I mashed the turbos and ROCKETED past trains of people pinned to each other’s wheels with death stares. The front of each column of pain would briefly try to maintain contact with my wheel while I nose breathed. They quickly blew off my wheel like a roadie on a pump track.

Oh, that’s another thing I learned during Big Horn – I am one petty bastard. I love shredding uppity try-hards that had proudly clowned on me as I stumbled through the single track. I loved seeing the faces of formerly sneering weekend MTB bros as I diseled past them like a RAM 1500, watching their arrogance melt into desperation and then defeat.

Did I say ‘On your left’ on the broad uphill climb to a few people who had screamed ‘On your left’ on the single track a half hour before?

Yes. Yes, I did.

By the time I reached the summit of Cottonwood pass, I had clawed my way from 70th place to top 25, enough to earn a few muttered ‘WTFs’ from some rail-thin killers I’d last seen at the start line.

But then we began descending again, and all I could do for the rest of the race was try to minimize my mediocrity and try to resist the urge to amputate my back, which wouldn’t stop screaming at me.

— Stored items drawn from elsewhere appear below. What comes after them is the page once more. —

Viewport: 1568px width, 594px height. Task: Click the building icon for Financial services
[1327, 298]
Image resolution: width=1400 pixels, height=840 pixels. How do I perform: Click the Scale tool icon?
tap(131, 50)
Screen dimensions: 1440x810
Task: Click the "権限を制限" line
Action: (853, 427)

Ah – yes, my back, that old dance routine returned with a vengeance at Big Horn Gravel.

I thought the fifty hours of yoga I’d done since November 2023 had buried that demon, but it turned out that my old friend hadn’t gone away. It had just been biding its time for a proper Colorado gravel race—brutal, high-torque uphills and screaming, highly technical downhills—to reemerge and torment me.

It turns out that if you spend all your time sitting in the office, relaxing, or on the bike, even consistent yoga isn’t enough to break up calcified hips. When the hips don’t show up, the lower back does. Eventually, my poor left side, Quadratus Laboratum, had to do the work of about ten muscles and shortly died under the onslaught of violent pedaling and death claw hinging on the downhills.

After it broke, the only thing left for me to do was yell in agony, which is what I did until I crossed the line at the Gypsum rec center.

“How was the race?” my wife said.
“Worse than Unbound.”
“Oh my God. Will you ever do this again?”

Scrolling through my Twitter timeline the other day, I came across a Carl Jung quote:

“Where your fear is, there your task is.”

“I loved it,” I said to my wife. “I can’t wait for next year.”